Thomas Palmer Band


 The steamboat "Wm. Gaston" carried the remnants of Pascofas Oklocknee Seminoles down the coast of Florida towards their new homes in Indian Territory.
Pascofa was called the "Scourge of Florida" by the Florida Territory newspapers. His warriors had carried on a relentless war against white settlers and U.S. Troops.

Finally, his people weary, starving, and destitute, Pascofa agreed to meet Col. Hitchcock of the 3rd Infantry on January 9, 1843.
They were given a military salute with cannons as they came in. An elder woman of the band stated o the officers that babies had been put to death
 as a means of preventing the capture of the entire group.  

The band was placed on the boat and carried out to sea.
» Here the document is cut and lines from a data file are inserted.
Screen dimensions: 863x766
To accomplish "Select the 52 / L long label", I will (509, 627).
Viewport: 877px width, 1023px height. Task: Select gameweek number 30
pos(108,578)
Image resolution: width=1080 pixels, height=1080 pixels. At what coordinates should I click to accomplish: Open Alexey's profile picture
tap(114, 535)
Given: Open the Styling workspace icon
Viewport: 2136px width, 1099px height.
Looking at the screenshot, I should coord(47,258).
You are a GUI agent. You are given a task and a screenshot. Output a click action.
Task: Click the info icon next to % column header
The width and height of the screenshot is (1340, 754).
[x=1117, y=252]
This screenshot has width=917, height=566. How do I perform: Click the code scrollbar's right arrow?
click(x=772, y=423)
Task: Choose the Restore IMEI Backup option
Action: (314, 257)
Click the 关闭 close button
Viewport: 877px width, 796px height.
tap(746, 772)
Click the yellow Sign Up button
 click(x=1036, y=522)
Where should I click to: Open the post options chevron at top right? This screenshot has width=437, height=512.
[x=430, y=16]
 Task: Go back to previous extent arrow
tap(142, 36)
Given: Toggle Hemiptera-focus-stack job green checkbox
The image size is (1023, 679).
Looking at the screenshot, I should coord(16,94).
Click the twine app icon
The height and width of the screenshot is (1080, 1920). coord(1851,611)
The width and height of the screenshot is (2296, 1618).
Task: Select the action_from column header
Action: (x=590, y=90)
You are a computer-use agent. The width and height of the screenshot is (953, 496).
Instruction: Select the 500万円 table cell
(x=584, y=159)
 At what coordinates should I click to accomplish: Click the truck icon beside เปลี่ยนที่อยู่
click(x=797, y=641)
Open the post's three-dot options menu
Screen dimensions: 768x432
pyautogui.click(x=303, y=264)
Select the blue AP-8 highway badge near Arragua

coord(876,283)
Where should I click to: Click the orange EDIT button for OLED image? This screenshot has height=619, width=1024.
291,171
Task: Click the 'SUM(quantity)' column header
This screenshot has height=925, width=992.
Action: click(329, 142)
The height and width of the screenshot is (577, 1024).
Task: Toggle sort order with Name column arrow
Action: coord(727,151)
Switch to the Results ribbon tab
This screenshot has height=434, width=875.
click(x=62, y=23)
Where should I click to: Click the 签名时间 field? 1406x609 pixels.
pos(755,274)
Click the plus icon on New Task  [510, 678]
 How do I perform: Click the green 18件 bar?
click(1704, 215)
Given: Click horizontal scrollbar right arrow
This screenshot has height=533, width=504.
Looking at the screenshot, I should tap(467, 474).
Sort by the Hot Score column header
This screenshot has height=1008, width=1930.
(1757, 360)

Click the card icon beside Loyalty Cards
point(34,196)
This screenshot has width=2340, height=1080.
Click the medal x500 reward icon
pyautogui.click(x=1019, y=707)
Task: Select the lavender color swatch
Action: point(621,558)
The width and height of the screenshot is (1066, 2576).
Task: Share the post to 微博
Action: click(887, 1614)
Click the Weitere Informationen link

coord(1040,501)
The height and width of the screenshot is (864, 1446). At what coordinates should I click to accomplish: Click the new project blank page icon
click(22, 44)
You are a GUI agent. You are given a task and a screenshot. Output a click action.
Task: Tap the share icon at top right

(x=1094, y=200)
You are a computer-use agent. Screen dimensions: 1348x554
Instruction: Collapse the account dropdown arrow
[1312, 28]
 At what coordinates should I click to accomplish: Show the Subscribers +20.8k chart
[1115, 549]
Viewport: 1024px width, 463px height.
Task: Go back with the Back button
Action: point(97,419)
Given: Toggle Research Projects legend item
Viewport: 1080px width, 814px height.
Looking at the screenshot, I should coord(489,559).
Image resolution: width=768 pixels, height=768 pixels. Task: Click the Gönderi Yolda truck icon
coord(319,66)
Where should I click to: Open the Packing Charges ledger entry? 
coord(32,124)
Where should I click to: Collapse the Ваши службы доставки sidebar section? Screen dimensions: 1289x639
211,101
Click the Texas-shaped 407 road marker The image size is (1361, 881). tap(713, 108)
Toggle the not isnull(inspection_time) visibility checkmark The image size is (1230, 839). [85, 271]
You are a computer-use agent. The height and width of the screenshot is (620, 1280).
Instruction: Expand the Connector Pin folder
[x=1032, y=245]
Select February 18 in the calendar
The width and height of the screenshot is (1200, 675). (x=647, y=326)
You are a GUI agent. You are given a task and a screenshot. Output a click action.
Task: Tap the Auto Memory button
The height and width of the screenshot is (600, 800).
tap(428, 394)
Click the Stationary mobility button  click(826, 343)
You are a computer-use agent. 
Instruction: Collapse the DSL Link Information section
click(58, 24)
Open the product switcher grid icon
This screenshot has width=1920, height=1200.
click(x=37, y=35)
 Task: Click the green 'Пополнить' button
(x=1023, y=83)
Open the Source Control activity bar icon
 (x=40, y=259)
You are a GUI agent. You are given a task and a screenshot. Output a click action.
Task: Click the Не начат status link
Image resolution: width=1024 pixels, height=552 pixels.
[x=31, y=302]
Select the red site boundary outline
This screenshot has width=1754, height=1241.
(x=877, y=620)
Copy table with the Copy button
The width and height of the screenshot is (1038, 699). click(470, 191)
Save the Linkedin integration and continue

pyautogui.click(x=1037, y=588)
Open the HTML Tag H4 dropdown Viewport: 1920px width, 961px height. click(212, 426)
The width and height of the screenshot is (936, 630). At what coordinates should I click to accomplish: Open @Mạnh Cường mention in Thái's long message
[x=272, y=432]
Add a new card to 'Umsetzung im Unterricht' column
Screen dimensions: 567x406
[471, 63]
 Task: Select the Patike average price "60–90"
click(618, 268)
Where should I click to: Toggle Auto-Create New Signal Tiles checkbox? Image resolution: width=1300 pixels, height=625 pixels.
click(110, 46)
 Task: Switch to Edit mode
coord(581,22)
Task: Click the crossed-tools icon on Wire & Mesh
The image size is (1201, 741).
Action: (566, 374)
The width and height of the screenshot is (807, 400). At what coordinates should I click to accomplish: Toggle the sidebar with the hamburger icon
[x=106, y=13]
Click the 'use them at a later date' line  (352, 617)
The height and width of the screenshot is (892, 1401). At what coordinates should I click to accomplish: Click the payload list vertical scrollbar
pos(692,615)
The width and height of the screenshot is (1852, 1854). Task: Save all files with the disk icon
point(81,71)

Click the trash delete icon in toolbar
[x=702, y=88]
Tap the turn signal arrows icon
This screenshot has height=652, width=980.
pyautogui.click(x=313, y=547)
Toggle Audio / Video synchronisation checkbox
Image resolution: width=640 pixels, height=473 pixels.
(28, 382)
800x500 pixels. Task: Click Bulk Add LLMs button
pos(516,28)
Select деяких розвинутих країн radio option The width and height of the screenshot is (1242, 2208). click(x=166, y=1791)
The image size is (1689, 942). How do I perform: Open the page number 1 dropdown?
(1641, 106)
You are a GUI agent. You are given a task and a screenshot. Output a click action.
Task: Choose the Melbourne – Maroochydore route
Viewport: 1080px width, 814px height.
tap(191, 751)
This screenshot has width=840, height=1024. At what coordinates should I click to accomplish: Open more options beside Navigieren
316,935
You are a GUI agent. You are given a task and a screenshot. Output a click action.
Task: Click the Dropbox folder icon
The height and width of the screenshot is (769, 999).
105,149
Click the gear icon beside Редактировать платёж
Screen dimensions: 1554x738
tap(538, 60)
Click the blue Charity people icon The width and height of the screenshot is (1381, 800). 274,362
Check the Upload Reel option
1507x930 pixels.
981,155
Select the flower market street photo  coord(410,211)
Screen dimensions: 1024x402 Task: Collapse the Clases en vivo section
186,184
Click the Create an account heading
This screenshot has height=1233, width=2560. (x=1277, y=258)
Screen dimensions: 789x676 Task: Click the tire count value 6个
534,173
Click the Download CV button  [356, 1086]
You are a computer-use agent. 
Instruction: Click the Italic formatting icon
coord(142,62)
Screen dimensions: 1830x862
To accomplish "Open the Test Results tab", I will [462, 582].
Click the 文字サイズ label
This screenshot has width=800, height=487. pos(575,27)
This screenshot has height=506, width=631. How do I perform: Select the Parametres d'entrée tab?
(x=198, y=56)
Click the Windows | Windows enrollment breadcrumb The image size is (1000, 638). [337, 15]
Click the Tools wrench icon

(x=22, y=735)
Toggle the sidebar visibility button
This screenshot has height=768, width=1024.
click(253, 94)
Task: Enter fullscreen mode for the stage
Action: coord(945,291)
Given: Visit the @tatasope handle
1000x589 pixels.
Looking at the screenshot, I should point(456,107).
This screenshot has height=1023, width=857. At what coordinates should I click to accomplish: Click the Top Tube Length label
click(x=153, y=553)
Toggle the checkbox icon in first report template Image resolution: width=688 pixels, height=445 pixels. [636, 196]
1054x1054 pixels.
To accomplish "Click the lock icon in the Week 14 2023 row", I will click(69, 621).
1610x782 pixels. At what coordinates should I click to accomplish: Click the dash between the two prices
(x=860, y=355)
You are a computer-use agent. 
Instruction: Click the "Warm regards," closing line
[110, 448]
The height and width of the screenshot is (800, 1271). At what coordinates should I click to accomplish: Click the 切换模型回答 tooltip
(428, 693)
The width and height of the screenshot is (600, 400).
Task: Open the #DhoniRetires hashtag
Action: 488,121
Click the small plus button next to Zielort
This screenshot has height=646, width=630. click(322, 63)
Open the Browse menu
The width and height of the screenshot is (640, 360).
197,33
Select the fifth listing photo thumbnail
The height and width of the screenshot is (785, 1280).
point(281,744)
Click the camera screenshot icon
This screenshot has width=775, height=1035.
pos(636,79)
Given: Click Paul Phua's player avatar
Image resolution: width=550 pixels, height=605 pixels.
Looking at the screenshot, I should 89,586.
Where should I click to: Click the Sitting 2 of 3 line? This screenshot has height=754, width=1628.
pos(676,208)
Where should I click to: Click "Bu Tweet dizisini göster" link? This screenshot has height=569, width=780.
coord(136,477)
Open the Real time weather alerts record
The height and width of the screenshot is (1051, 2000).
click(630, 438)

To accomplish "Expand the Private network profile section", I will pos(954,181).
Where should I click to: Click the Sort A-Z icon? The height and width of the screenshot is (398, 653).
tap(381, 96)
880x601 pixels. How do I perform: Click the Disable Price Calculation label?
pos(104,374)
Legend states that Pascofa and his band looked silently upon the shores of their beloved Florida.
Tears filled their eyes as they began to lose sight of their land, then the wails and cries could be heard by the soldiers on the shore.
The band was taken to Jefferson Barracks, New Orleans.

In Indian Territory this Band joined the Eufaula Band but were led separately by Pascofa who became a respected leader among the Seminoles.

Other noted leaders include Chief John F. Brown the last Chief before statehood, Alice Davis
First Woman Chief and Tribal Secretary, Thomas Palmer (1897) for whom the band is named.
The Thomas Palmer Band proudly upholds the traditions of the Seminole Nation and is a vital part of the tribal government.